Textauszug ::

_____

Freitag, 29. April 2016

„Dem Terror nicht beugen“: Das Attentat auf Heinz Nittel vor 35 Jahren

Am 1. Mai 1981, vor 35 Jahren, wurde der Wiener Stadtrat Heinz Nittel von Terroristen erschossen. Er ist bis heute der einzige Politiker der 2. Republik, der einem Anschlag zum Opfer gefallen ist. Mehr als drei Jahrzehnte nach den Schüssen in Hietzing herrscht in Österreich wieder Terrorangst. Die Explosionen in Brüssel am 22. März 2016 haben die Bedrohung unterstrichen, die nunmehr von Seiten radikaler Islamisten kommt. Auch wenn die Nittel-Mörder im Vergleich von einer säkularen Organisation stammten, so gibt es doch viele Parallelen zum Heute: Die Brutalität sowie das Kalkül, mit der Verbreitung von Angst und Schrecken einen Politikwechsel zu erzwingen. Der Tod Heinz Nittels stand insofern am Anfang einer längeren Periode von Gewalt, die das bis dahin als „Insel der Seligen“ bekannte Österreich nachhaltig erschütterte.
Gedenktafel am Turm des Wiener Rathauses (alle Fotos: Autor)

_____

Beigefügte Zeilen ::
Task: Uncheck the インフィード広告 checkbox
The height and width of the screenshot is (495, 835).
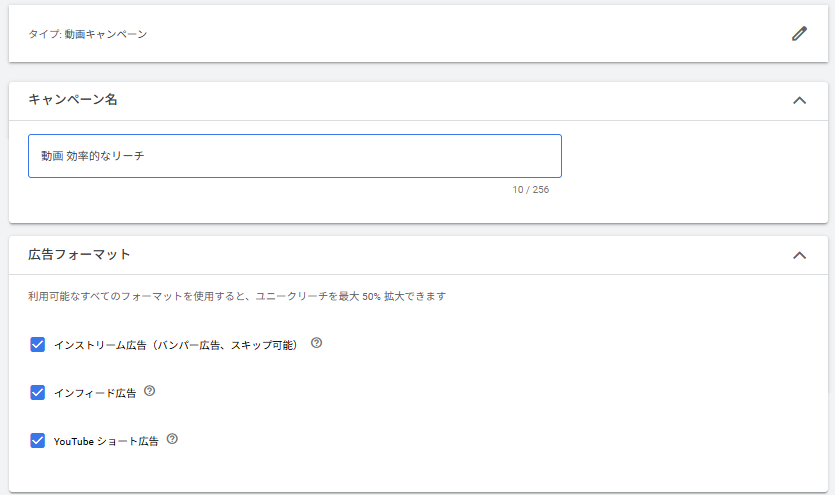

_____

Aufgabe :: Schreiben Sie den Textauszug über das Attentat auf Heinz Nittel vollständig und Zeichen für Zeichen ab. Die Zeilen sind eigenständiges Material und gehören nicht zum Textauszug.

Richtige Antwort ::
Freitag, 29. April 2016

„Dem Terror nicht beugen“: Das Attentat auf Heinz Nittel vor 35 Jahren

Am 1. Mai 1981, vor 35 Jahren, wurde der Wiener Stadtrat Heinz Nittel von Terroristen erschossen. Er ist bis heute der einzige Politiker der 2. Republik, der einem Anschlag zum Opfer gefallen ist. Mehr als drei Jahrzehnte nach den Schüssen in Hietzing herrscht in Österreich wieder Terrorangst. Die Explosionen in Brüssel am 22. März 2016 haben die Bedrohung unterstrichen, die nunmehr von Seiten radikaler Islamisten kommt. Auch wenn die Nittel-Mörder im Vergleich von einer säkularen Organisation stammten, so gibt es doch viele Parallelen zum Heute: Die Brutalität sowie das Kalkül, mit der Verbreitung von Angst und Schrecken einen Politikwechsel zu erzwingen. Der Tod Heinz Nittels stand insofern am Anfang einer längeren Periode von Gewalt, die das bis dahin als „Insel der Seligen“ bekannte Österreich nachhaltig erschütterte.
Gedenktafel am Turm des Wiener Rathauses (alle Fotos: Autor)